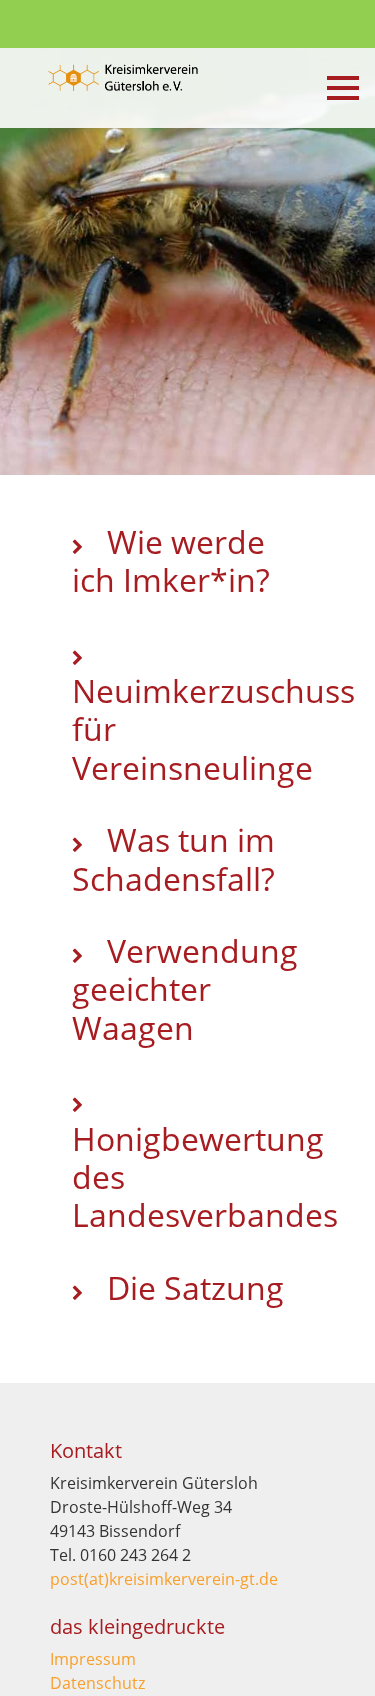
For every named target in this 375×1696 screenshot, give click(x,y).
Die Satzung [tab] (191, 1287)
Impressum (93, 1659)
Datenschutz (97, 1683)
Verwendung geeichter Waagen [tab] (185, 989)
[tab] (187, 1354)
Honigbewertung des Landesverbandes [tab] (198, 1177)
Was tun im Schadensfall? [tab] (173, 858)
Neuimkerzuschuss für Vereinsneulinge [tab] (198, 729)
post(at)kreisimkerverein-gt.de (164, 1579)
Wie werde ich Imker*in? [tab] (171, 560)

......

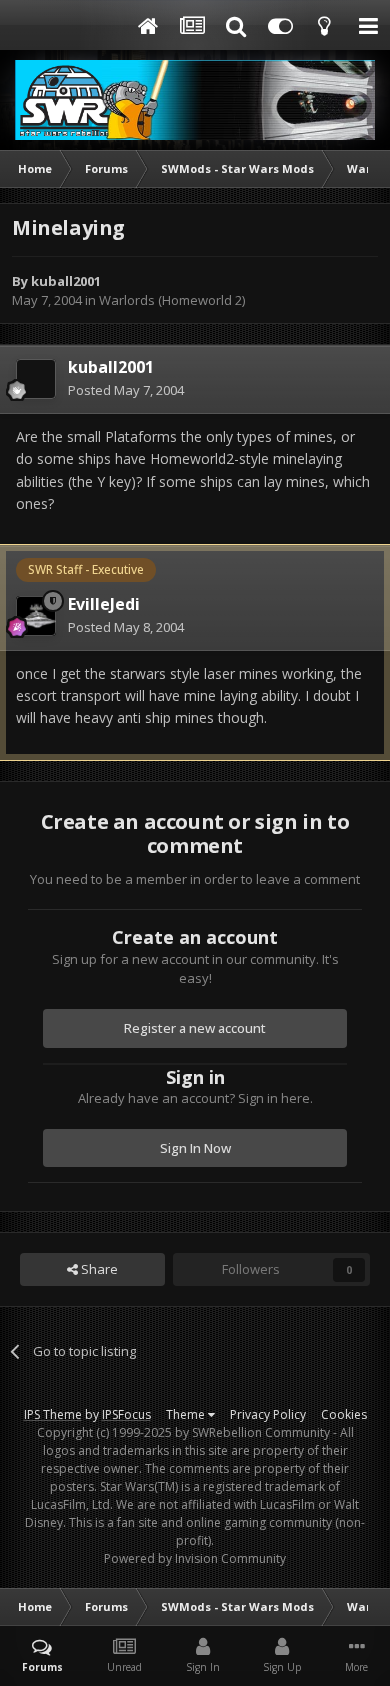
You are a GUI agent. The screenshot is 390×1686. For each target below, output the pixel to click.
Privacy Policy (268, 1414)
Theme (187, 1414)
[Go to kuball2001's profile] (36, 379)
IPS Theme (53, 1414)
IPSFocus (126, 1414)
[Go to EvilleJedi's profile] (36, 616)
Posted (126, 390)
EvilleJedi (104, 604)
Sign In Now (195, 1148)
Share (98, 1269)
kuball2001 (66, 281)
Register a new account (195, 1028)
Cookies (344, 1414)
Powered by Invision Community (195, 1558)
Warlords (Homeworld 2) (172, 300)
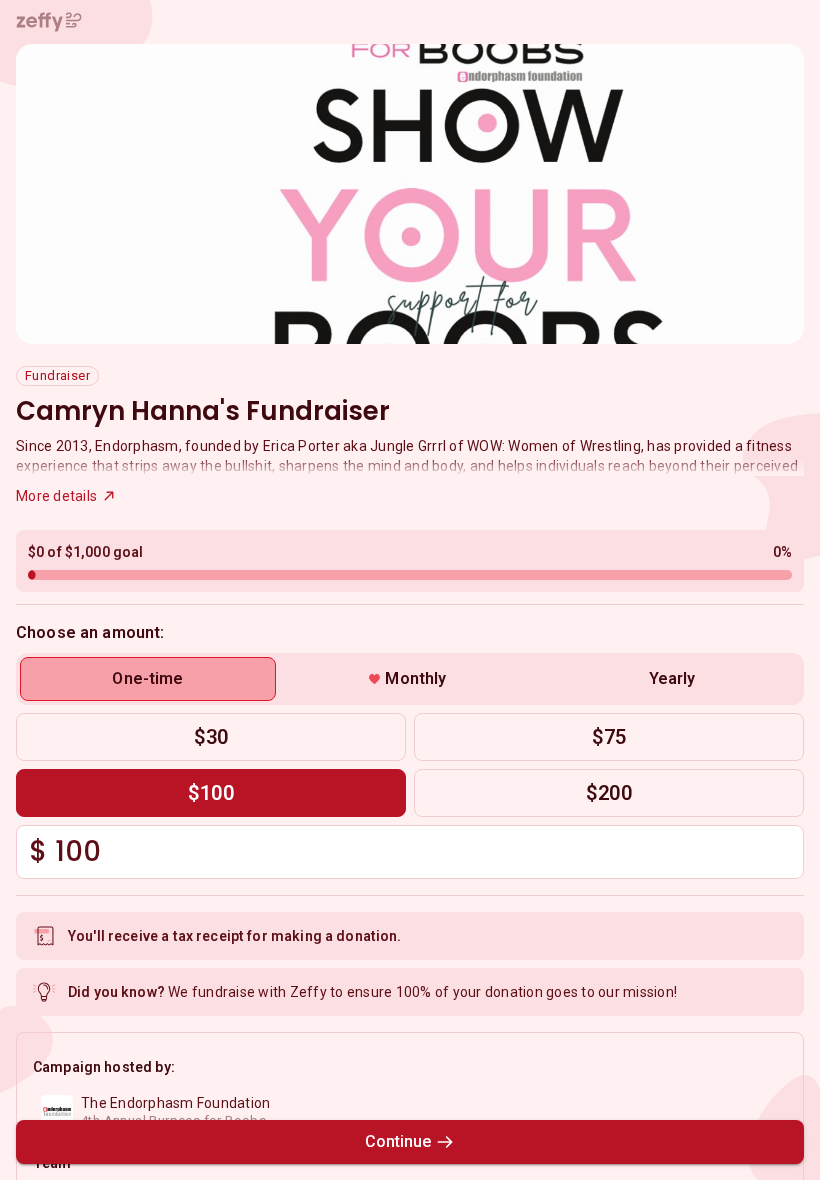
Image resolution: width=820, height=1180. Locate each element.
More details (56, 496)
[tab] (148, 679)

......

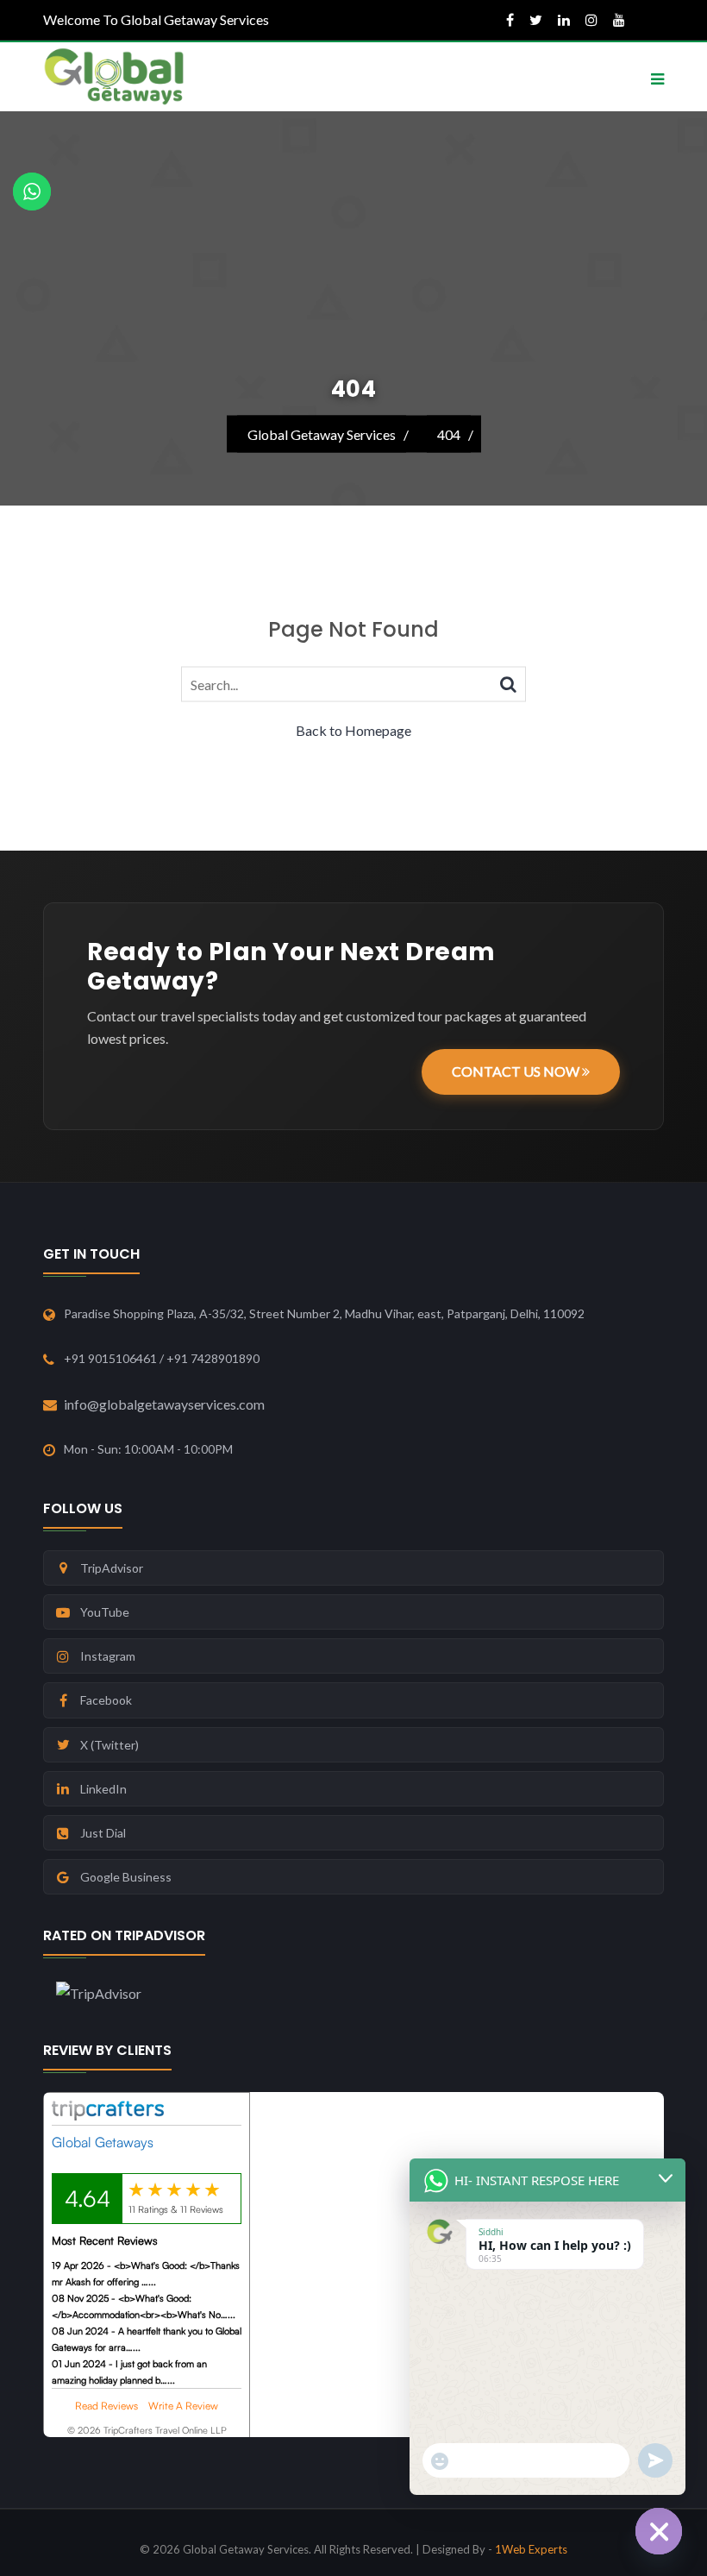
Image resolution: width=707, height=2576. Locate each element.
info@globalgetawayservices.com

......

**Activity:**
Output exactly one stretch of the listing: from the line containing "For every named" through the line containing "Wie werde ich Imker*in? [tab] (171, 560)", both end lines included.

**Response box:**
For every named target in this 375×1696 screenshot, give click(x,y).
Die Satzung [tab] (191, 1287)
Impressum (93, 1659)
Datenschutz (97, 1683)
Verwendung geeichter Waagen [tab] (185, 989)
[tab] (187, 1354)
Honigbewertung des Landesverbandes [tab] (198, 1177)
Was tun im Schadensfall? [tab] (173, 858)
Neuimkerzuschuss für Vereinsneulinge [tab] (198, 729)
post(at)kreisimkerverein-gt.de (164, 1579)
Wie werde ich Imker*in? [tab] (171, 560)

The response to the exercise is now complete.